- _What this task involves_: Begin at the line below that has "Partnerskaber (24, 2358)" and stop after the line that has "تمام (30, 1560)". Please restate only those lines, word for word.

(Stored data)
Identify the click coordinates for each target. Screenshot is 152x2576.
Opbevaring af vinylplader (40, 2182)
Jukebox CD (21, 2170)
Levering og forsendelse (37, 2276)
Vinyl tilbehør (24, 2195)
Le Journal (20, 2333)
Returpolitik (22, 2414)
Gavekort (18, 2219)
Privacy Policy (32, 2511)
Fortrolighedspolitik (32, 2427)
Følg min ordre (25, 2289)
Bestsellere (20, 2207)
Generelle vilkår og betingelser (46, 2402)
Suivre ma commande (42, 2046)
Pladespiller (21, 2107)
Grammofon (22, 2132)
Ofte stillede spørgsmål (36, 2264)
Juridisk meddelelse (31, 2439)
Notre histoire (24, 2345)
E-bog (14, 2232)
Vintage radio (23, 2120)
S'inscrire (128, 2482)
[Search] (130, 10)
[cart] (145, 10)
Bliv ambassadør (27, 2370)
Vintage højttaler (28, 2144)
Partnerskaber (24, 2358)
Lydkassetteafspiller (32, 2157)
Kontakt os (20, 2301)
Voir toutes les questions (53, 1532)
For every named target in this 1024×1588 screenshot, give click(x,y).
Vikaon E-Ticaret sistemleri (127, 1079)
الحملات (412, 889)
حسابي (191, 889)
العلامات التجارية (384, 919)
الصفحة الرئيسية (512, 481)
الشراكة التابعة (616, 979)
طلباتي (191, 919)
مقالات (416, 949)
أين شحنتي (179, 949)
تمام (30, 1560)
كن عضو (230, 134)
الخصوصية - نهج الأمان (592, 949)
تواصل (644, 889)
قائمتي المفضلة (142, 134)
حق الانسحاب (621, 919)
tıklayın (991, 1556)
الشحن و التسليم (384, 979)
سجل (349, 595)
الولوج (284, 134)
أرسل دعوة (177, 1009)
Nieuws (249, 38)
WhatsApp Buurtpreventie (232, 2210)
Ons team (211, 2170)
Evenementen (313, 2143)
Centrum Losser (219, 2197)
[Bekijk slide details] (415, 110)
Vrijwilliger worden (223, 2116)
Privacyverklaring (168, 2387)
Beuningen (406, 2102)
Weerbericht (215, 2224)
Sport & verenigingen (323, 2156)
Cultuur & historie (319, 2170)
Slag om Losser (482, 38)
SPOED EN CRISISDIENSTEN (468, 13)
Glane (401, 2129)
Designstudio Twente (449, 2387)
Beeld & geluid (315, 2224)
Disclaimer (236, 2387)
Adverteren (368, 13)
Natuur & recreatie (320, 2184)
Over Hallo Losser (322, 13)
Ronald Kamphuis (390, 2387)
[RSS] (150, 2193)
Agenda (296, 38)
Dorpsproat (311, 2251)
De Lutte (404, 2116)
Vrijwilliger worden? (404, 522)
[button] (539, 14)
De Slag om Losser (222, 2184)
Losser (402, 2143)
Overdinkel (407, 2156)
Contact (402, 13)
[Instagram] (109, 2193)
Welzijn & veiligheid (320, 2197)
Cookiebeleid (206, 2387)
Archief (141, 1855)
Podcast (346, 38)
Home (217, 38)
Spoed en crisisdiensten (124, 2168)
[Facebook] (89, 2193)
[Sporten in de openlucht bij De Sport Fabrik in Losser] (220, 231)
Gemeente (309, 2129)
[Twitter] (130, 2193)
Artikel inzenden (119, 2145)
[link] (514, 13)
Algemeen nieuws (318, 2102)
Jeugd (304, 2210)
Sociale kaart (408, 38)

- _Output of the exercise_:
Partnerskaber (24, 2358)
Lydkassetteafspiller (32, 2157)
Kontakt os (20, 2301)
Voir toutes les questions (53, 1532)
For every named target in this 1024×1588 screenshot, give click(x,y).
Vikaon E-Ticaret sistemleri (127, 1079)
الحملات (412, 889)
حسابي (191, 889)
العلامات التجارية (384, 919)
الصفحة الرئيسية (512, 481)
الشراكة التابعة (616, 979)
طلباتي (191, 919)
مقالات (416, 949)
أين شحنتي (179, 949)
تمام (30, 1560)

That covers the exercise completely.